# GIVEN TASK
Format the listing below as a Markdown table with the columns Row and Entry. Give each nonblank line its own numbered row and skip the blank lines.

• • • • • • •

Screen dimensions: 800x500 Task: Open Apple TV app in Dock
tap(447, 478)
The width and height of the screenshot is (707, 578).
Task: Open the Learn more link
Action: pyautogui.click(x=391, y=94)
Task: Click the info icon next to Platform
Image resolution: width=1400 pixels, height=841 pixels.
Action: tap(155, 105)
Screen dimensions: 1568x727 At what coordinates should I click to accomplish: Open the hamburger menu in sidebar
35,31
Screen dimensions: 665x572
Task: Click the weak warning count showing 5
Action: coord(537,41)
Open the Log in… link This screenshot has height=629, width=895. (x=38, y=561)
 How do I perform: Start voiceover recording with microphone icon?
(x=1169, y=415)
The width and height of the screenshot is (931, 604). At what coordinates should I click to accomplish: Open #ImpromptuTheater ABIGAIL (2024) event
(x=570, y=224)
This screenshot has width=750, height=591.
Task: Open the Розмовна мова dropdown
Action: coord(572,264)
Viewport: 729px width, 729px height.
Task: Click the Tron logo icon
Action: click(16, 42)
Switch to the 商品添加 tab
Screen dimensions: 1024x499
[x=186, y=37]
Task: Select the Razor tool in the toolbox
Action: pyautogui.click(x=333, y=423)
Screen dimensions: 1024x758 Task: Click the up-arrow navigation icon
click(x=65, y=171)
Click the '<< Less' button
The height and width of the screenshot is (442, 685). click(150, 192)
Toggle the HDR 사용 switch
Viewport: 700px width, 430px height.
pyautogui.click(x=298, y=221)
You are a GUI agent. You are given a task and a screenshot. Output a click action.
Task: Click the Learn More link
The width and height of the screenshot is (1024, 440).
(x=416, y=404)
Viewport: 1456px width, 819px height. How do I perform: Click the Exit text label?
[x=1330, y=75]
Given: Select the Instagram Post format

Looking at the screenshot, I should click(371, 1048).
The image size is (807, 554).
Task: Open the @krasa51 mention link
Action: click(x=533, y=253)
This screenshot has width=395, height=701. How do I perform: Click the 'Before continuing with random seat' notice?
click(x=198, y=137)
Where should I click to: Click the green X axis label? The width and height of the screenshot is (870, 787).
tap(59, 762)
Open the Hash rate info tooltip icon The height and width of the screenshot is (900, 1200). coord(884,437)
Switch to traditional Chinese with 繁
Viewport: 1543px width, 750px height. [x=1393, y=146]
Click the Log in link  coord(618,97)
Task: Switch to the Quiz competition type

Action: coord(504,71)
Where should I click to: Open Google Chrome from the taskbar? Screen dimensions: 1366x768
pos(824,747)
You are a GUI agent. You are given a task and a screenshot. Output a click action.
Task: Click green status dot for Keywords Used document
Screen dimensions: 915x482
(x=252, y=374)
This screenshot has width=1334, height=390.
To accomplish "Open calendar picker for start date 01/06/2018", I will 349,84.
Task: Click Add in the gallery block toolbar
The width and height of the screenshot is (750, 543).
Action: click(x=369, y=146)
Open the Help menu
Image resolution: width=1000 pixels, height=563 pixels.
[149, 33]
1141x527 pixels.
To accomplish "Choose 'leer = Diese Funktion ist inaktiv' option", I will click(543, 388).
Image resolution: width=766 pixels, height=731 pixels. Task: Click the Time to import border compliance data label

• • • • • • •

# COMPLETED EXERCISE
| Row | Entry |
|---|---|
| 1 | Screen dimensions: 800x500 Task: Open Apple TV app in Dock |
| 2 | tap(447, 478) |
| 3 | The width and height of the screenshot is (707, 578). |
| 4 | Task: Open the Learn more link |
| 5 | Action: pyautogui.click(x=391, y=94) |
| 6 | Task: Click the info icon next to Platform |
| 7 | Image resolution: width=1400 pixels, height=841 pixels. |
| 8 | Action: tap(155, 105) |
| 9 | Screen dimensions: 1568x727 At what coordinates should I click to accomplish: Open the hamburger menu in sidebar |
| 10 | 35,31 |
| 11 | Screen dimensions: 665x572 |
| 12 | Task: Click the weak warning count showing 5 |
| 13 | Action: coord(537,41) |
| 14 | Open the Log in… link This screenshot has height=629, width=895. (x=38, y=561) |
| 15 |  How do I perform: Start voiceover recording with microphone icon? |
| 16 | (x=1169, y=415) |
| 17 | The width and height of the screenshot is (931, 604). At what coordinates should I click to accomplish: Open #ImpromptuTheater ABIGAIL (2024) event |
| 18 | (x=570, y=224) |
| 19 | This screenshot has width=750, height=591. |
| 20 | Task: Open the Розмовна мова dropdown |
| 21 | Action: coord(572,264) |
| 22 | Viewport: 729px width, 729px height. |
| 23 | Task: Click the Tron logo icon |
| 24 | Action: click(16, 42) |
| 25 | Switch to the 商品添加 tab |
| 26 | Screen dimensions: 1024x499 |
| 27 | [x=186, y=37] |
| 28 | Task: Select the Razor tool in the toolbox |
| 29 | Action: pyautogui.click(x=333, y=423) |
| 30 | Screen dimensions: 1024x758 Task: Click the up-arrow navigation icon |
| 31 | click(x=65, y=171) |
| 32 | Click the '<< Less' button |
| 33 | The height and width of the screenshot is (442, 685). click(150, 192) |
| 34 | Toggle the HDR 사용 switch |
| 35 | Viewport: 700px width, 430px height. |
| 36 | pyautogui.click(x=298, y=221) |
| 37 | You are a GUI agent. You are given a task and a screenshot. Output a click action. |
| 38 | Task: Click the Learn More link |
| 39 | The width and height of the screenshot is (1024, 440). |
| 40 | (x=416, y=404) |
| 41 | Viewport: 1456px width, 819px height. How do I perform: Click the Exit text label? |
| 42 | [x=1330, y=75] |
| 43 | Given: Select the Instagram Post format |
| 44 | Looking at the screenshot, I should click(371, 1048). |
| 45 | The image size is (807, 554). |
| 46 | Task: Open the @krasa51 mention link |
| 47 | Action: click(x=533, y=253) |
| 48 | This screenshot has width=395, height=701. How do I perform: Click the 'Before continuing with random seat' notice? |
| 49 | click(x=198, y=137) |
| 50 | Where should I click to: Click the green X axis label? The width and height of the screenshot is (870, 787). |
| 51 | tap(59, 762) |
| 52 | Open the Hash rate info tooltip icon The height and width of the screenshot is (900, 1200). coord(884,437) |
| 53 | Switch to traditional Chinese with 繁 |
| 54 | Viewport: 1543px width, 750px height. [x=1393, y=146] |
| 55 | Click the Log in link  coord(618,97) |
| 56 | Task: Switch to the Quiz competition type |
| 57 | Action: coord(504,71) |
| 58 | Where should I click to: Open Google Chrome from the taskbar? Screen dimensions: 1366x768 |
| 59 | pos(824,747) |
| 60 | You are a GUI agent. You are given a task and a screenshot. Output a click action. |
| 61 | Task: Click green status dot for Keywords Used document |
| 62 | Screen dimensions: 915x482 |
| 63 | (x=252, y=374) |
| 64 | This screenshot has width=1334, height=390. |
| 65 | To accomplish "Open calendar picker for start date 01/06/2018", I will 349,84. |
| 66 | Task: Click Add in the gallery block toolbar |
| 67 | The width and height of the screenshot is (750, 543). |
| 68 | Action: click(x=369, y=146) |
| 69 | Open the Help menu |
| 70 | Image resolution: width=1000 pixels, height=563 pixels. |
| 71 | [149, 33] |
| 72 | 1141x527 pixels. |
| 73 | To accomplish "Choose 'leer = Diese Funktion ist inaktiv' option", I will click(543, 388). |
| 74 | Image resolution: width=766 pixels, height=731 pixels. Task: Click the Time to import border compliance data label |